Muzayyin mengaku punya tanggung jawab moral untuk melakukan itu. Sebab leluhurnya adalah pemuka agama di Sinjai. 

Kakeknya, KH Ahmad Marzuki Hasan, adalah ulama karismatik Sinjai, sosok pejuang di bidang keagamaan, yang juga pendiri Darul Istiqamah, salah satu jaringan pesantren terbesar di Indonesia. 

Kyai Marzuki dilahirkan pada 31 Januari 1917 di Sinjai, Ayahnya bernama Kyai Hasan, seorang qadhi di Sinjai Timur, sedangkan ibunya Syarifah Aminah.

Saat Belanda berkuasa di Indonesia, suasana keagamaan telah bergeliat ramai, termasuk di Sinjai. Qadhi memegang wewenang penuh untuk urusan agama dan kemasyarakatan. Qadhi dikenal juga sebagai Panrita, memiliki karisma yang tinggi di masyarakat.

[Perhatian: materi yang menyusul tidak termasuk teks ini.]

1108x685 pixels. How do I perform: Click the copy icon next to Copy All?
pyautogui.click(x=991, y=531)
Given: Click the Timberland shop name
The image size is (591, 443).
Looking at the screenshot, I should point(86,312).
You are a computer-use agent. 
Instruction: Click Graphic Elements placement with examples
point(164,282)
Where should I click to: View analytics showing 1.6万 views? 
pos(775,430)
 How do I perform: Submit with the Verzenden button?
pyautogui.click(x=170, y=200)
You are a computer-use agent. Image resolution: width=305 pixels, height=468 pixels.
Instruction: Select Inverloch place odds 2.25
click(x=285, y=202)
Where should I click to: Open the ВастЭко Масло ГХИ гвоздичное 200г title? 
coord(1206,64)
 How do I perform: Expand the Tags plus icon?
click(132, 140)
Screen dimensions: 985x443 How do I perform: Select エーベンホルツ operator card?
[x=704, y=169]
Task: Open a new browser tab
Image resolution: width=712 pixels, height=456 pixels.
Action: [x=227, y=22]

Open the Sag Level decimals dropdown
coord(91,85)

Di Sinjai ada dua qadhi. Qadhi Kyai Hasan atau dikenal Fakkali Cambang menjadi Qadhi di Timur, sedangkan Kyai Thahir di Lamatti atau tepatnya di Balangnipa.

Sementara itu, Ikhsan menambahkan, mereka mendambakan para penerima beasiswa itu berasal dari basis keterampilan dan bidang yang beragam. 

Ada yang jago pertanian, perikanan, peternakan, digital marketing, ilmu agama, olahraga, dan bidang-bidang lainnya.

"Dengan begitu, Sinjai akan makin dikenal sebagai Bumi Panrita Kitta. Itu bakal jadi daya tarik datang ke Sinjai," ucap Ikhsan.